1.1.3 实验主要仪器 POWERLAB电生理记录仪(ADinstruments/澳大利亚);DU640紫外分光光度计(Beckman/美国);显微镜及自动照相系统(Olympus/日本);蛋白电转仪、垂直电泳仪、凝胶成像系统(Bio-Rad公司/美国)。

1.2 方法

1.2.1 癫痫模型的制作 每天在同一时间点给予OST(50mg/kg)大鼠灌胃［2］，空白对照组和模型组给予等时等量生理盐水灌胃，连续10d。第11天OST组与模型组均通过颈内皮下注射KA10mg/kg，浓度为 5mg/ml致痫［4］，空白对照组经颈内皮下注射等量的生理盐水，然后观察各组大鼠的行为和脑电的变化。大鼠惊厥的行为表现采用Racine六级评价标准。Racine分级标准［5］为:0级:无任何反应;Ⅰ级:面部阵挛，包括眨眼、动须、节奏性咀嚼、湿狗样抖动等;Ⅱ级:Ⅰ级加节律性点头和(或)甩头;Ⅲ级:Ⅱ级加前肢阵挛;Ⅳ级:Ⅲ级加后肢站立;Ⅴ级:Ⅳ级加双侧前、后肢强直、身体背屈强直、跌倒，持续站立和倾倒，失平衡和四肢抽动。注射KA后观察大鼠的行为学变化并记录，当大鼠达Ⅳ～V级且重复的惊厥发作达10min以上或者脑电监测为尖波、慢波、尖慢复合波时认定大鼠致痫成功，72h后处死3组大鼠，并取脑组织进行以下实验。

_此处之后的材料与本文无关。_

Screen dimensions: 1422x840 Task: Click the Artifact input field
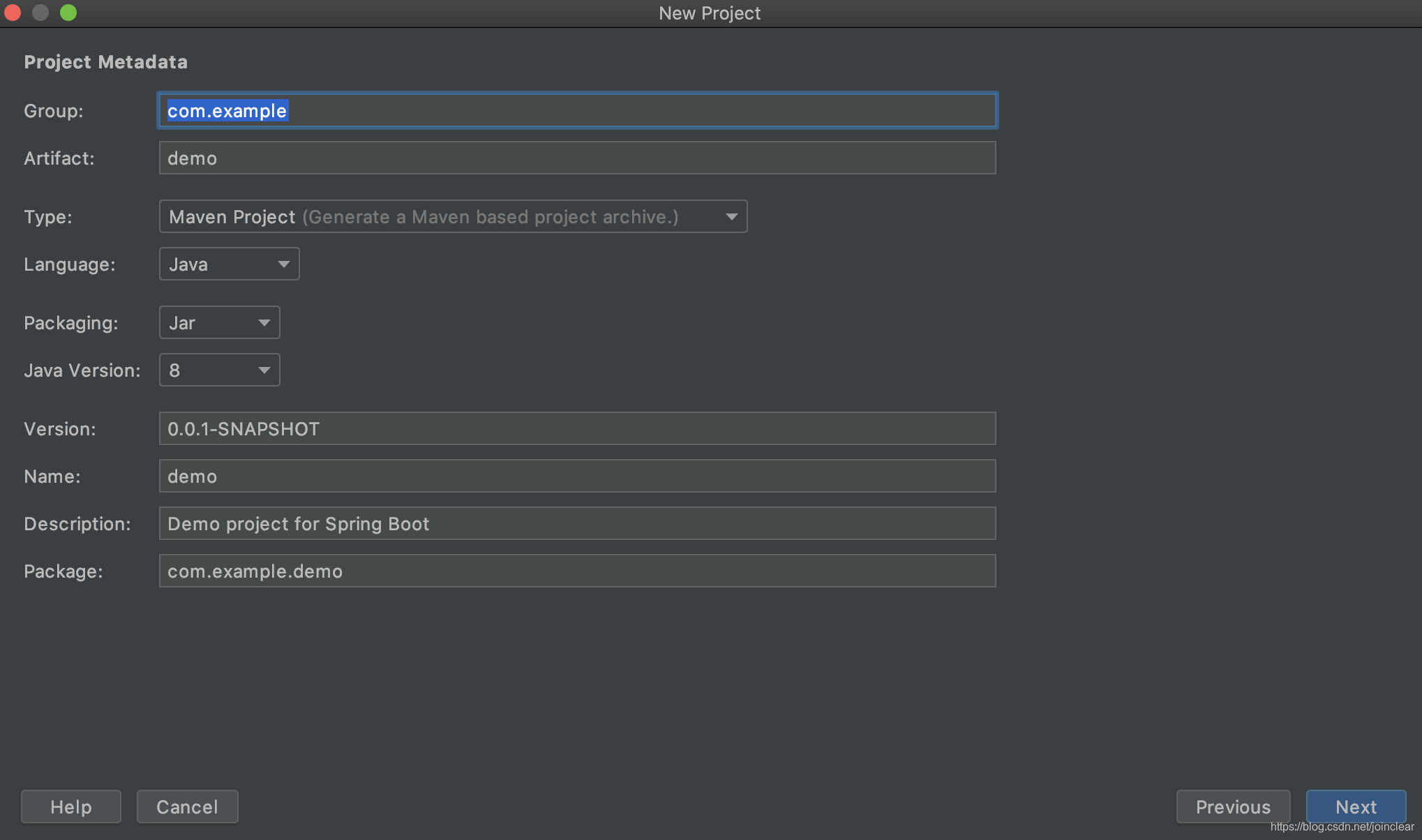(x=577, y=157)
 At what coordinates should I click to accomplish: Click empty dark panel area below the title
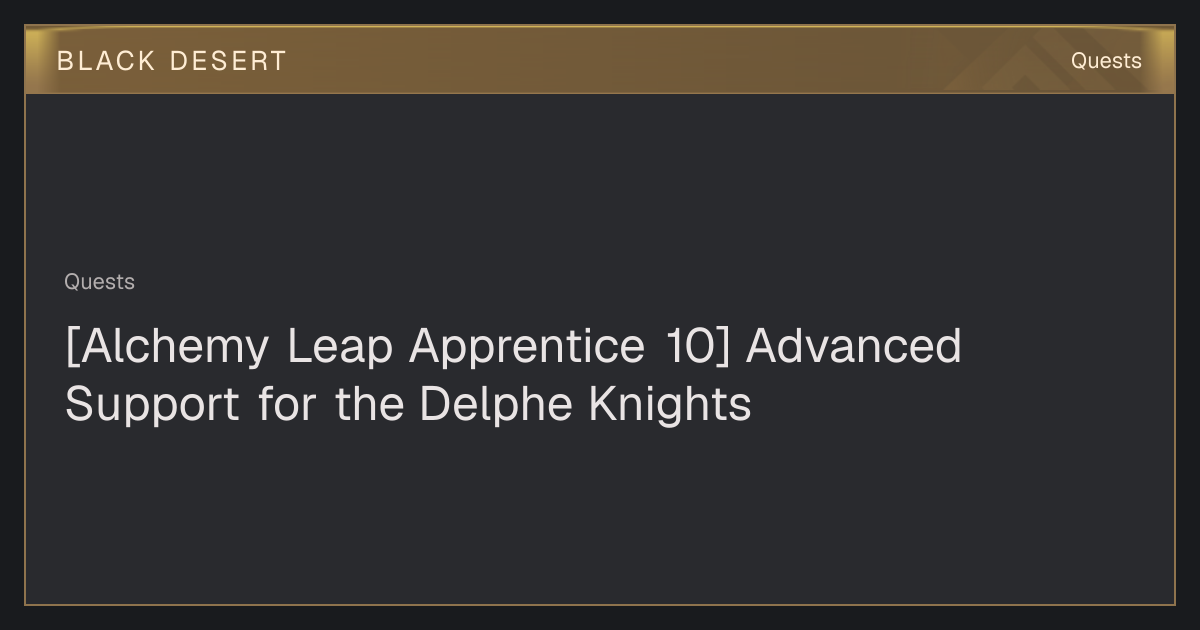click(x=600, y=520)
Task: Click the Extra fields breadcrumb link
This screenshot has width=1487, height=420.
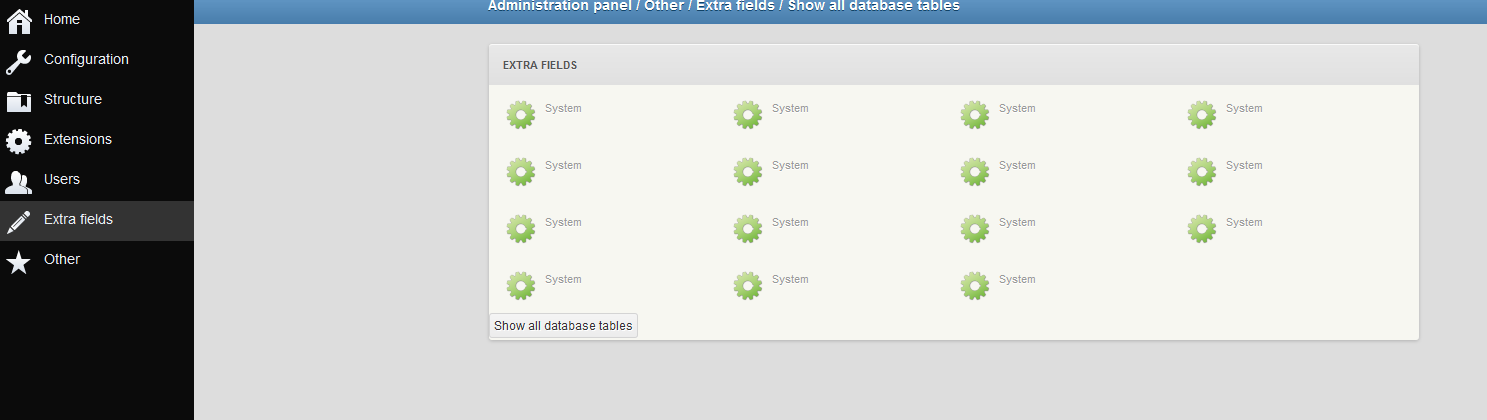Action: 735,6
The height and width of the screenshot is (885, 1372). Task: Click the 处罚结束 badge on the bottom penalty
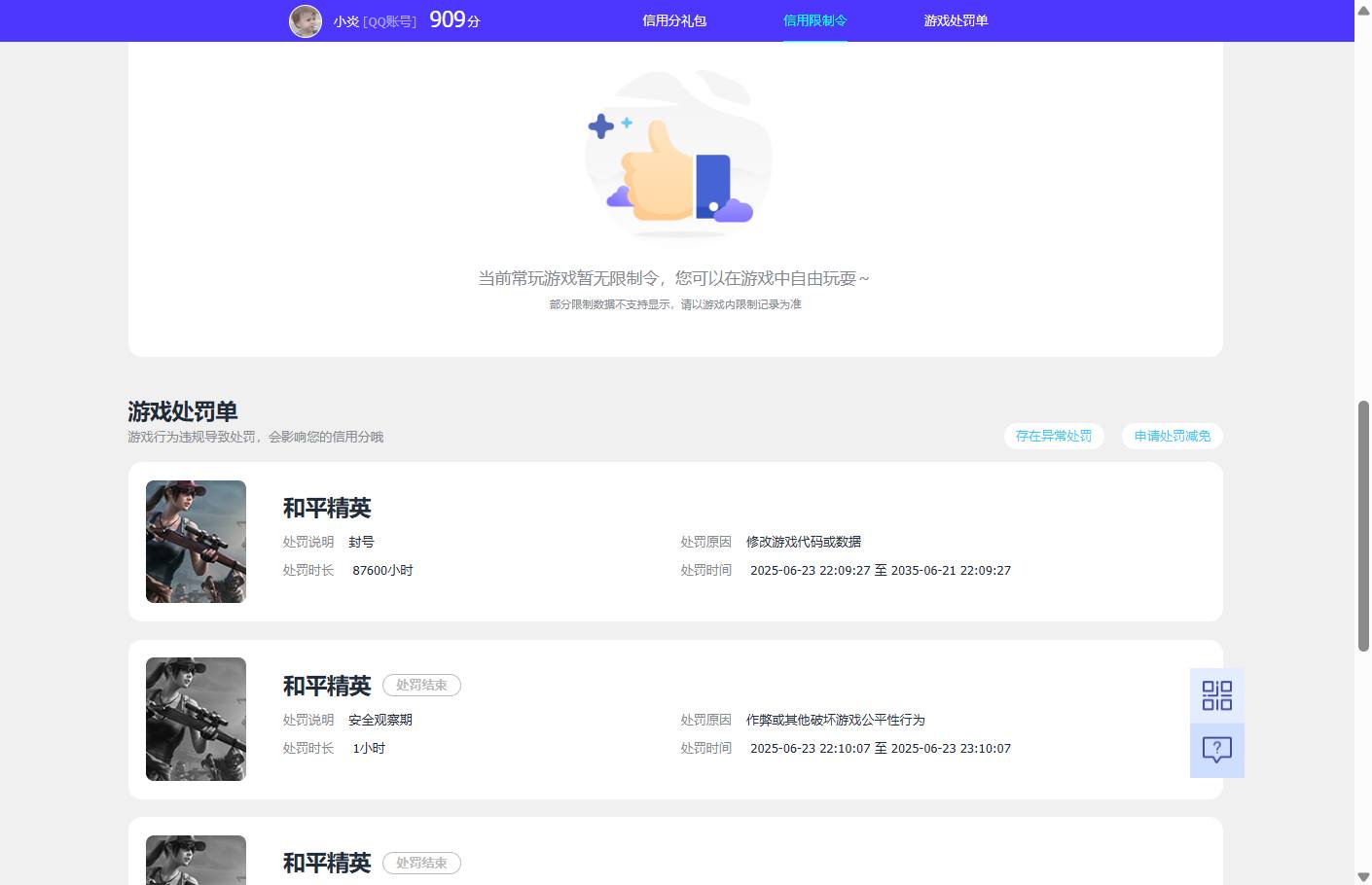pos(421,863)
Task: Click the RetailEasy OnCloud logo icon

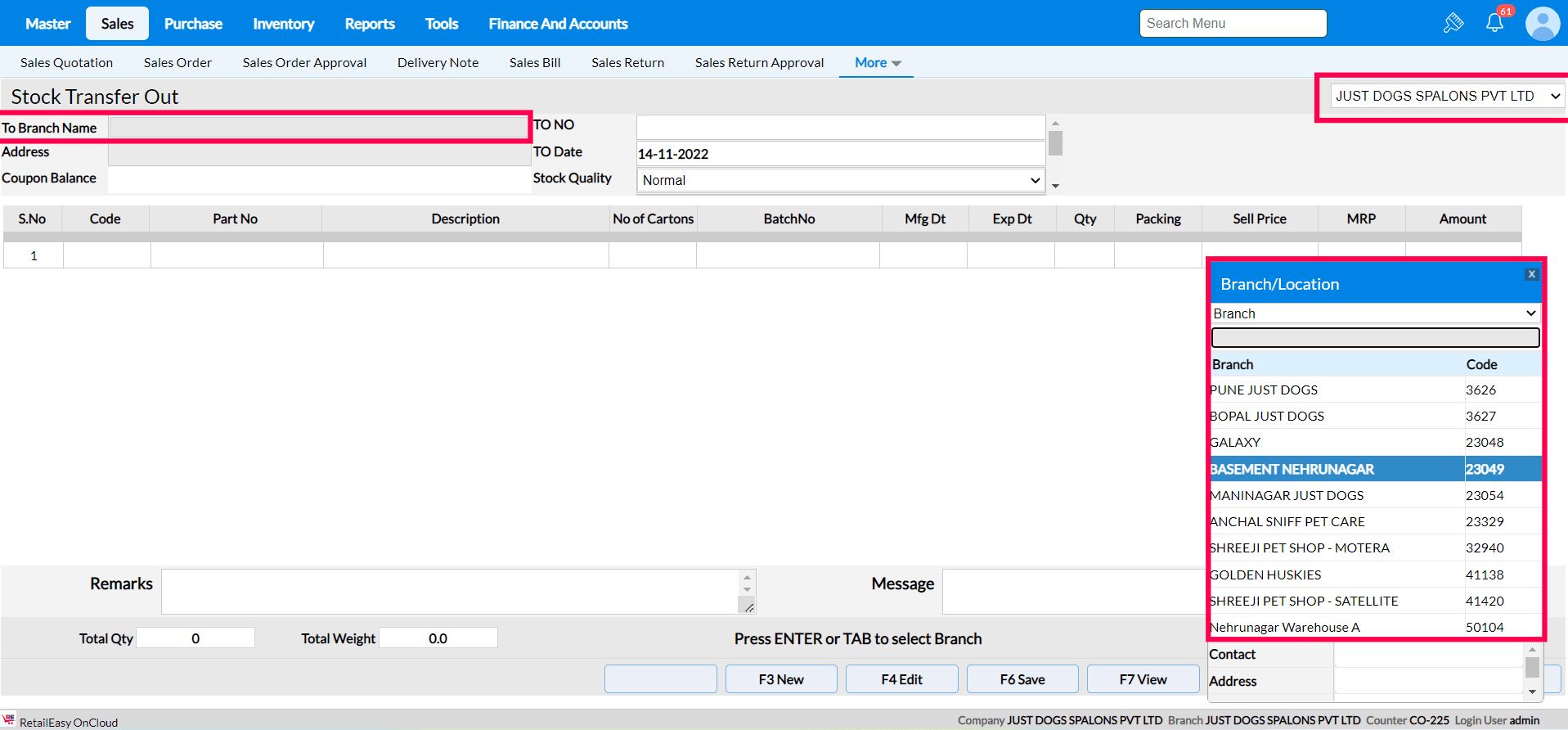Action: tap(9, 720)
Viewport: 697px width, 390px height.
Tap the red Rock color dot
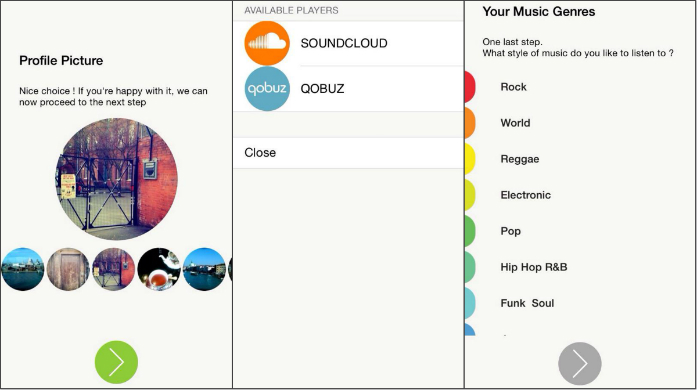(x=470, y=87)
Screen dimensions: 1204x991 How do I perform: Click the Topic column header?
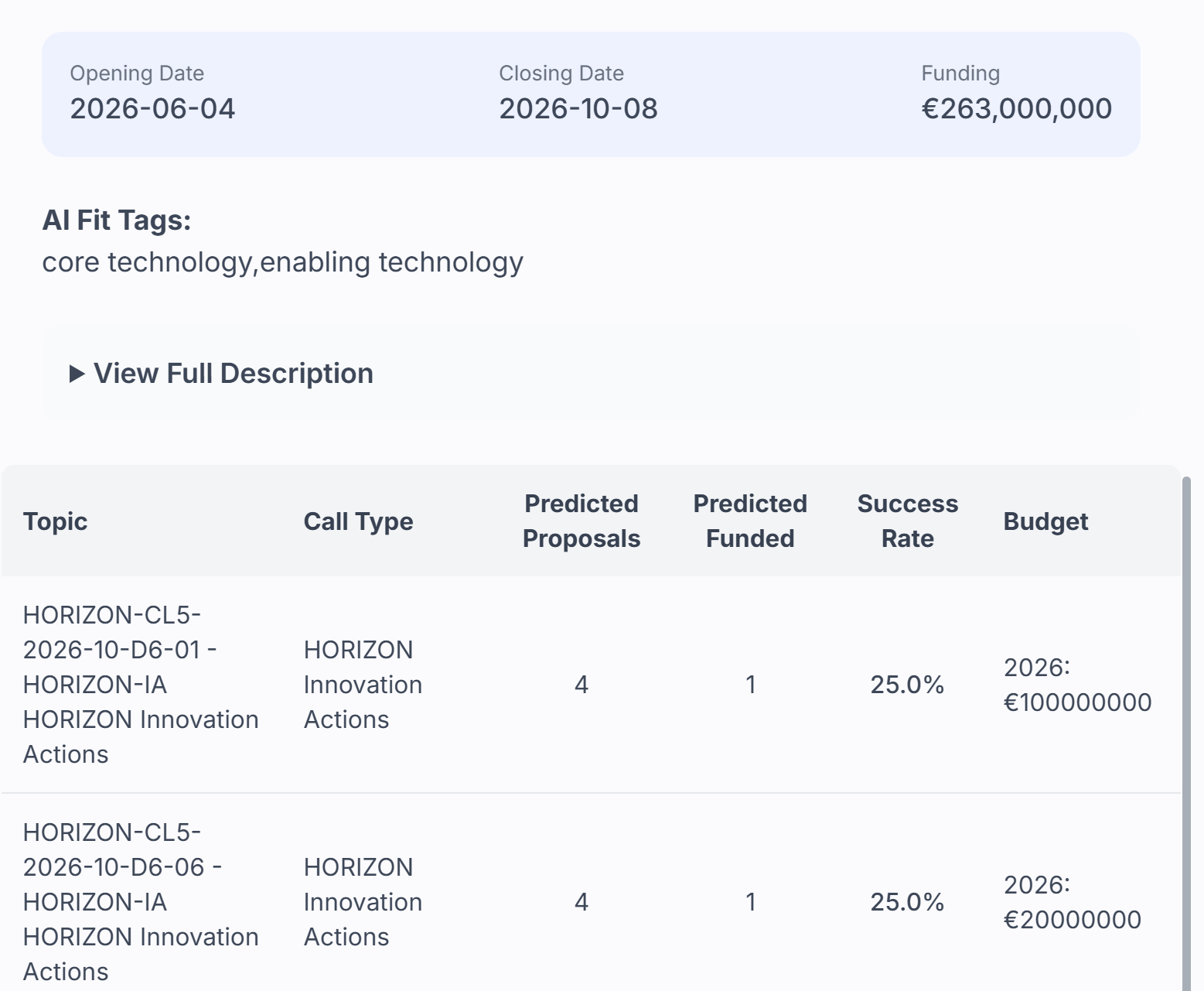(55, 521)
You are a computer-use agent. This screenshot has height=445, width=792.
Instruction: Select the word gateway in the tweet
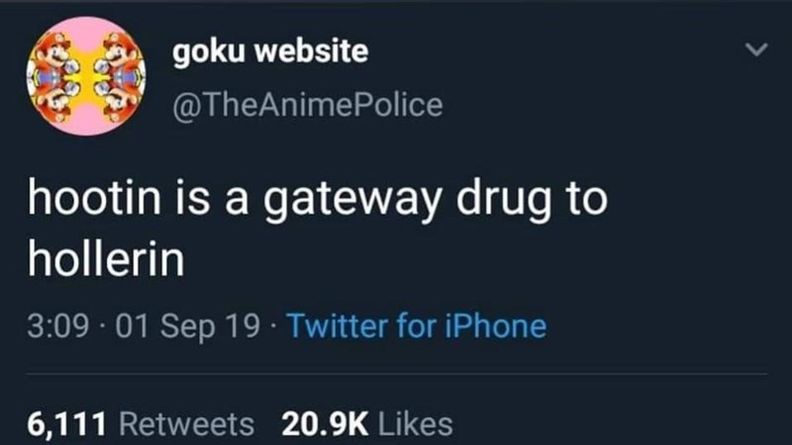pos(352,201)
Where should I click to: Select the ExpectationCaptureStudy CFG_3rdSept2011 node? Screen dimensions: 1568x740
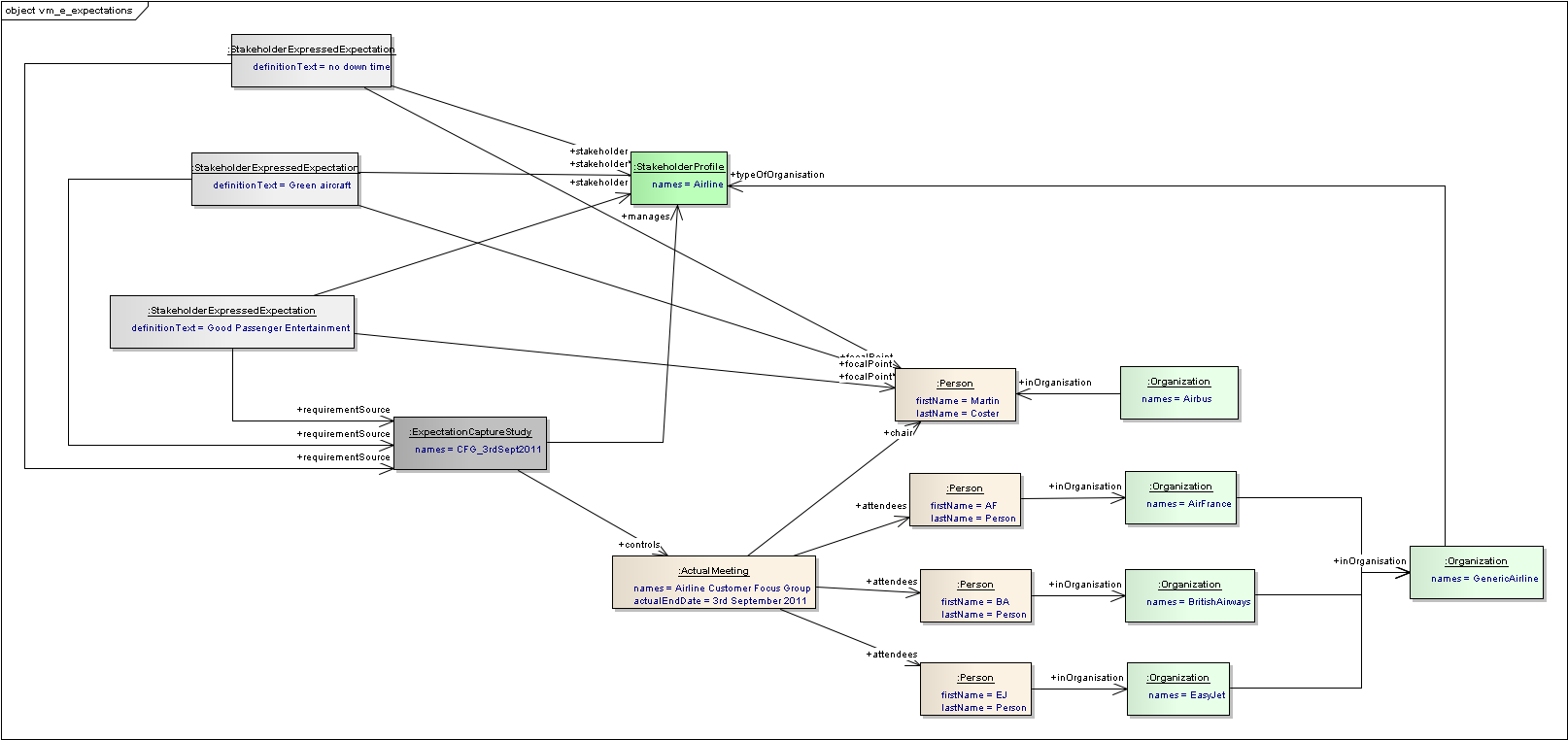pyautogui.click(x=470, y=443)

1.2.2 大鼠行为学观察 观察并记录各组大鼠癫痫发作的潜伏期，发作持续时间和缓解时间及大鼠癫痫发作Racine等级。

1.2.3 脑电的引导与分析 每组大鼠各取两只行脑电监测。应用脑立体定位仪确定电极安装位置:右额及右枕(右额坐标为:前囟前3.0mm，中线旁2.0mm，硬膜下 0.5mm;右枕坐标为:前囟后5.8 mm，中线旁 3.0mm，硬膜下 0.5mm)。用 powerlab生理记录仪对大鼠的脑电图进行记录，参数为:高通0.03S，低通 30Hz，量程 500μv ～ 3mv。分别在注射的前后监测大鼠的EEG，每5min记录一次，直至150min。通过脑电图的形态、频率以及波幅对癫痫大鼠的大脑进行痫样放电的判断。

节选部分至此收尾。